25 de Agosto de 2010 às 12:01:16 por computerworld

As soluções de BI departamentais não colidem necessariamente com as soluções centralizadas.

A escolha da melhor ferramenta de business intelligence (BI) é uma questão complexa e que costuma confundir as empresas. Frequentemente, as empresas optam por uma suite de BI quando na verdade não é disso que necessitam. “Em muitos casos, o que a empresa precisa na realidade é de uma solução mais focalizada na gestão dos dados centralizada e não de uma solução de BI”, afirma o analista sénior da consultora canadiana Info-Tech Research, George Goodall.
Outra situação complicada ocorre quando a empresa se vê envolvida num debate interno sobre a necessidade de adoptar uma ferramenta de BI que abranja toda a organização ou apenas soluções específicas para cada departamento. De acordo com Goodall, uma decisão não deve excluir a outra, defendendo o analista que o BI centralizado é necessário para processos que afectem todos os departamentos, como a logística e o departamento financeiro, enquanto as ferramentas departamentais resolvem questões e necessidades específicas.
O CEO do fabricante canadiano de BI Panorama Software, Navi Azarya, afirma que algumas situações ajudam a definir se a empresa precisa de uma ferramenta departamental ou de uma solução corporativa. A escolha passa por questões como a quantidade das informações que serão geradas, a complexidade dos dados que precisam de ser analisados – e de que forma – e a necessidade de integração.
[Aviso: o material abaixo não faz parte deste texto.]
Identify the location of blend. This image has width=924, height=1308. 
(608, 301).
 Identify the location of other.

Azarya ressalta que, nos últimos anos, um número crescente de organizações tem optado por um BI centralizado. Contudo, o CEO da Panorama afirma que, pela sua própria experiência no mercado, nem sempre este modelo atende às necessidades de todas as áreas de negócio. “A consolidação dos ambientes de business intelligence não resolve problemas de todos os executivos, mas ajuda a reduzir custos e a gerir as informações de forma menos complexa”, avalia.
Quando a empresa opta pela implementação de um único BI, o melhor caminho é determinar as necessidades específicas de cada departamento, com o intuito de escolher a solução que atenda ao maior número de requisitos, defende Azarya. Para isso, o ideal é envolver as TI, os analistas de negócio e os principais utilizadores das diferentes áreas no momento de definir qual a ferramenta a adoptar.
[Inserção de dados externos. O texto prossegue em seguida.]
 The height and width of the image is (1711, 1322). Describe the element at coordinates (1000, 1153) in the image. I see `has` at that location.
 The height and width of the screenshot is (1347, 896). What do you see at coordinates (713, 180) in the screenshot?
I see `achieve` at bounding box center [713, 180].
A Panorama dá suporte aos serviços PowerPivot e Analysis da Microsoft, concebidos a pensar nos utilizadores departamentais de BI. A empresa também fornece serviços de análise SQL Server 2005, mais vocacionados para as soluções de BI centralizadas. Azarya prevê que, dentro de três a cinco anos, a Microsoft acabará por fundir as duas ferramentas, passando assim a disponibilizar aos clientes uma oferta de BI integrada e mais rica. E o CEO da Panorama não considera a questão da duplicação de relatórios por toda a organização um problema, uma vez que a utilização de um portal para a gestão da informação por papel de utilizador elimina essa inconveniência.
O analista da Info-Tech Research concorda que as soluções de BI departamentais não colidem necessariamente com as soluções centralizadas. Os relatórios departamentais contêm, frequentemente, mais recomendações do que números, o que não coloca em perigo a visão mais abrangente do que se passa na organização.